DATA UNDER STUDY section start

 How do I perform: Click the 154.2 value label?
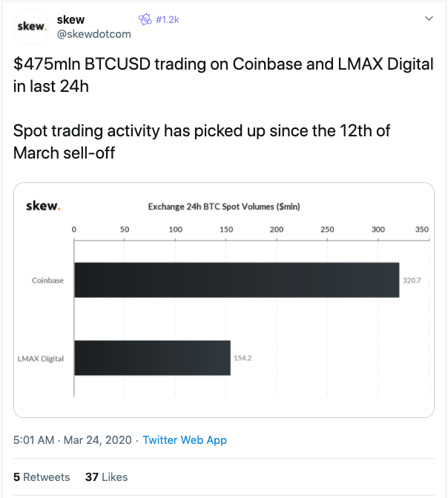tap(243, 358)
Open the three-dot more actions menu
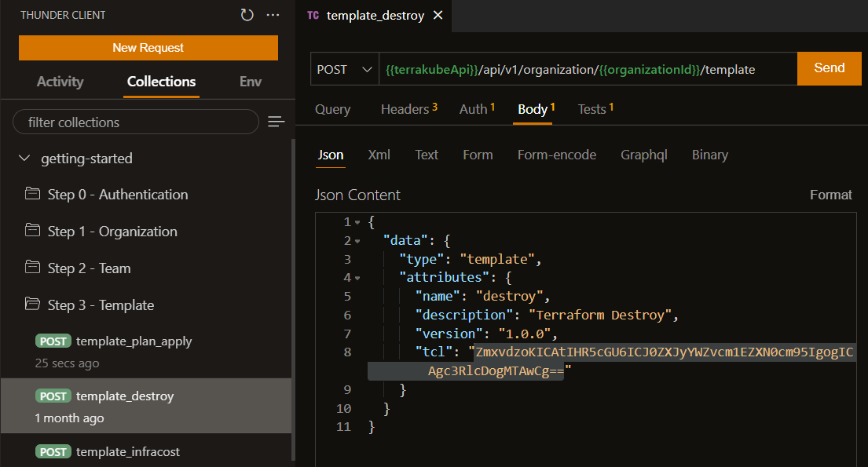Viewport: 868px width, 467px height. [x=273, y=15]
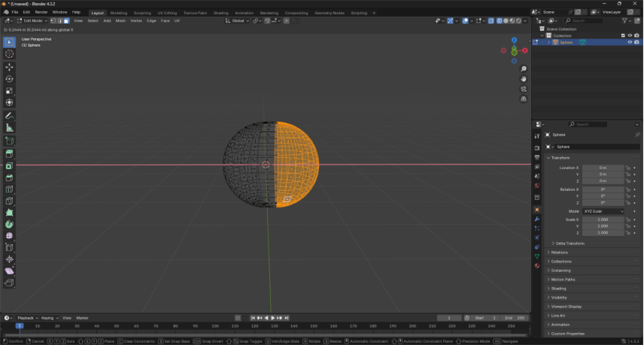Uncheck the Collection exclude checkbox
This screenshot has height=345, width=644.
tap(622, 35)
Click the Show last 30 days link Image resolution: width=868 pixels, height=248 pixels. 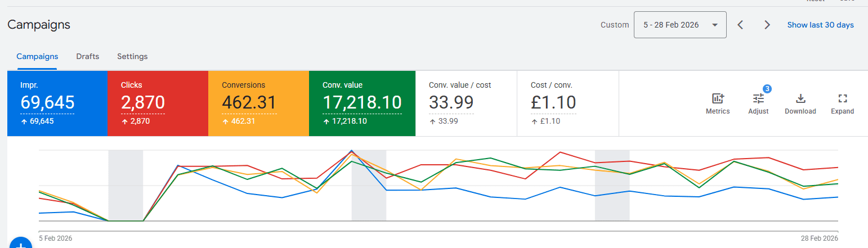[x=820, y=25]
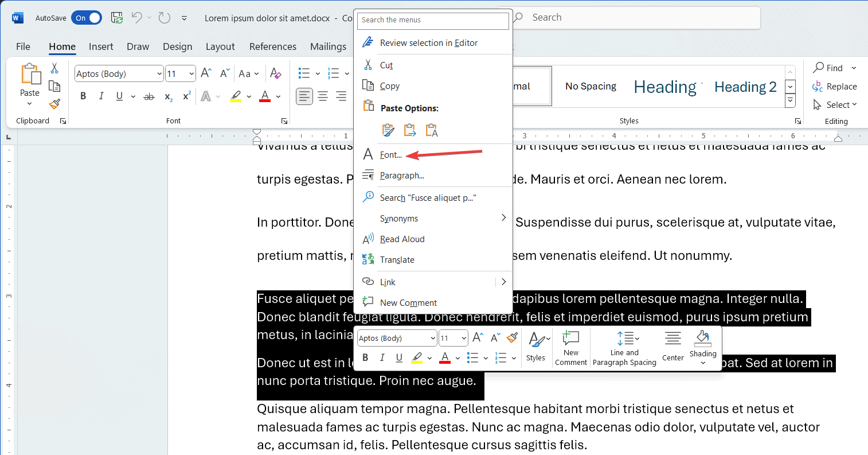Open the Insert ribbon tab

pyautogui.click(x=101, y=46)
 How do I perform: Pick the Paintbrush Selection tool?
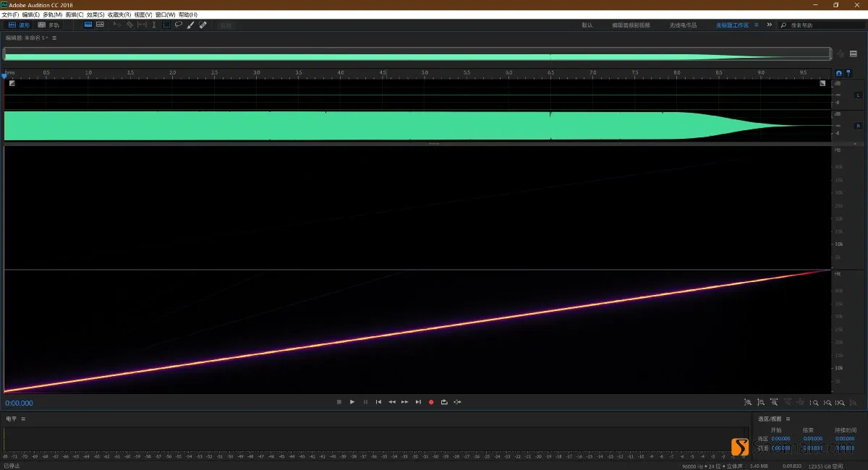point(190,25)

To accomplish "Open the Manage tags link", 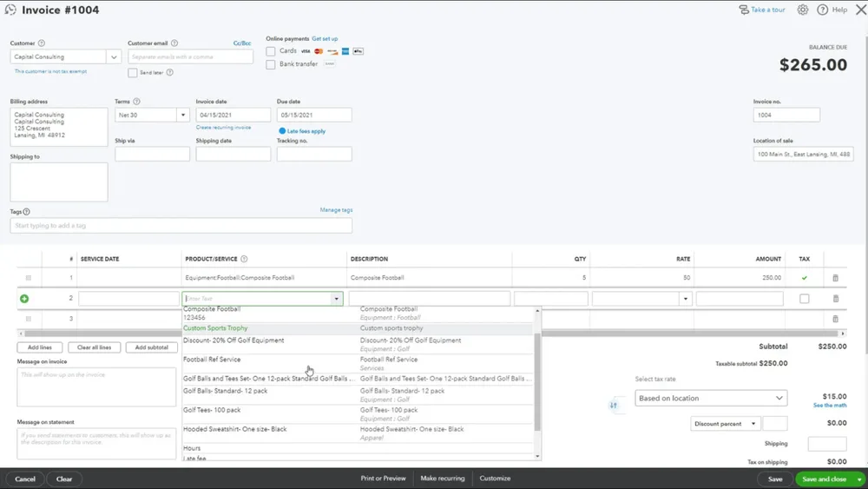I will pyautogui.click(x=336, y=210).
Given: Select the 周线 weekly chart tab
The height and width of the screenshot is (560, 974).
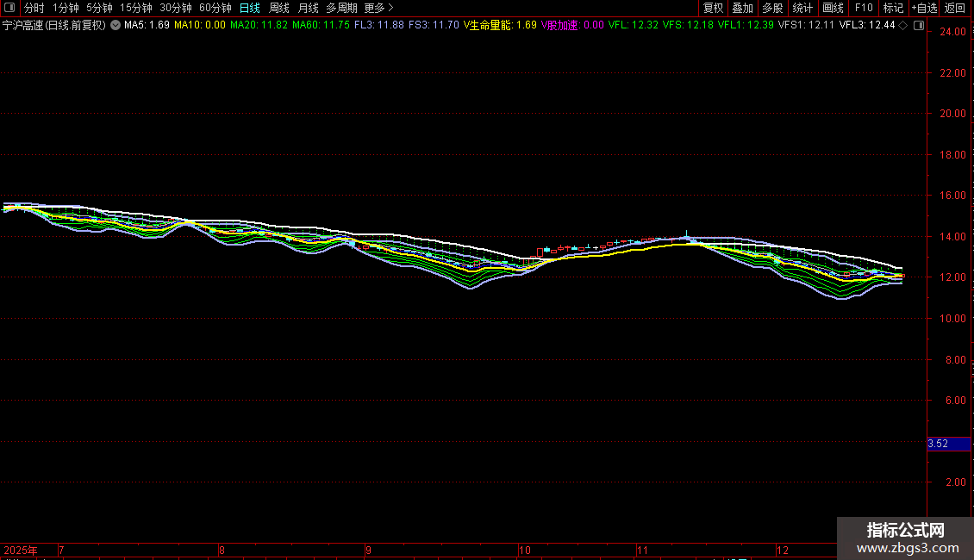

DATA UNDER STUDY section end

*WORK INSTRUCTIONS*.
From the line containing "Given: Select the 周线 weekly chart tab" down to the last line of the entries above, copy each line exactly and nothing more. Leave pictures out.

*ANSWER SPACE*.
Given: Select the 周线 weekly chart tab
The height and width of the screenshot is (560, 974).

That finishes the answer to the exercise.